No sé si el descendiente de japoneses estaba bromeando, pero pedirle al jefe de Estado tener una voz “clara y masculina” supone que Ollanta Humala es un tipo de carácter débil y afeminado. Si bien el argumento es machista (o yo no sé cuál fue el verdadero trasfondo de la declaración de Kenji) no logro entender, mi cerebro no procesa, cómo es que el exadolescente que realizó actos de perversión con un animal doméstico y que es parodiado, en la televisión peruana por el actor cómico Jorge Benavides, bajo la imagen de un hombre que no puede despegarse del seno paternal que repite incansablemente la frase “Tampoco tampoco” o “Api” como si fuese una niña engreída, no entiendo que ese Kenji, paradaójicamente, lance esa frase tan falta de respeto y tan absurda y machista a la vez (suponer que las voces femeninas no sirven, por ejemplo).
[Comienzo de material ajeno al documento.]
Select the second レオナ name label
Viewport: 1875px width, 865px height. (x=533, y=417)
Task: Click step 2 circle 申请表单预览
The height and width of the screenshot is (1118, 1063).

No lo entiendo y no lo entenderé nunca. Lo que sí está claro aquí es que Kenji fue el congresista más votado en los últimos comicios con más de 300 mil votos, lo otro claro es que hace más de 20 años nuestro país no elige ni planes de gobierno, ni personalidades respetadas y destacadas en el área en la que se desenvuelven, Perú elige al más chabacano, al que le dice lo que quiere escuchar, al que apela a la eterna gran huevada para salir electos, al que le obsequia un kilo de arroz o una olla o una cocina. Aquí cualquier hijo de vecino –o hijo de su padre– puede ingresar en la política y puede representarnos y puede tomar decisiones importantes para millones de connacionales a través de un cargo público.
Si se podría definir la personalidad de un país a través de los políticos que tiene, entonces el nuestro es (gracias a Kenji y a otros tantos ilustres representantes más) un adolescente acojudado, cuya única preocupación es reírse y vivir despreocupado, rascándose la panza y mirando programetes de televisión de señal abierta que no apelan más que a prejuicios históricos: racismo, homofobia, etc. (tómese como ejemplo el aclamado y archiconocido programa “Al fondo hay sitio” del productor Efraín Aguilar). Pero la televisión peruana es otro tema de largo aliento y grandes dosis de jugo biliar. Gracias por venir, vuelva pronto.


Excelente artículo, aunque estaba tratando de comentar el otro, el de Telefónica. ¿Cómo hago para comentarlo?